In de laatste strofe volgt – als een prolepsis – een drievoudige herhaling van het substantief ‘stoppelveld(en)’. Eerst als metafoor voor ‘koudvuur’ dat de ik-figuur al vroeg infecteert en waarvan hij zich nooit genezen weet. Daarna volgt het beeld ‘hellebaarden van gevoelens’ die met hun scherpe, ijzeren punten en halen steeds opnieuw oude wonden openrijten. En dan volgt uiteindelijk het derde beeld van stoppelvelden. Deze keer weergegeven in het enkelvoud alsof de dichter zich rechtstreeks tot het stoppelveld richt als metafoor van zijn eigen leven en zegt:
‘hoe herkende ik toch zo vroeg al
in jou mijn troosteloos leven & regenachtig einde’.
We begrijpen wat de dichter vermoedelijk in die laatste metafoor bedoelt. Hij herkent in het stoppelveld zijn eeuwige schaduw, zijn kompaan, zijn metgezel. Herkende hij immers niet als opgroeiende jongen in die laatste niet-geoogste schoven op de natte en verlaten velden het voorteken van het lot dat hij zijn leven lang zou meedragen? Het gedicht ademt daardoor een zekere zwaarmoedigheid. Een droefheid ook om de tevergeefse speurtocht naar iets, wat onherroepelijk verdwenen is.

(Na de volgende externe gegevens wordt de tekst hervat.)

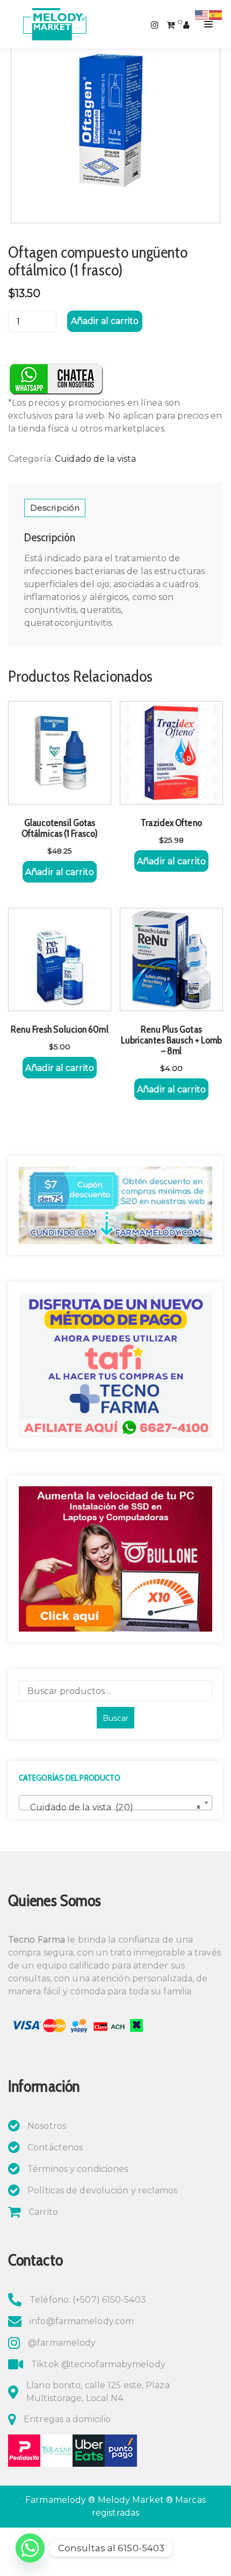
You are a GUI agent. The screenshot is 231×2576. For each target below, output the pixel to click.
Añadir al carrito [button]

Ter Balkt lijkt in zijn element te zijn als hij vertoeft in voorgoed voorbije maar voor hem nog altijd levende, voorwereldlijke landschappen waar hij – in de woorden van Slauerhoff– als een
mastodont, verdwaald van ’t grondig land,
Plonst door een zware laan moerascypressen.
De roem ontleend aan zijn vele literaire prijzen maakte hem nooit de dichter die koket in literaire salons zijn opwachting maakte. Hij is in zijn aard altijd de plattelandsjongen gebleven die hij ooit was.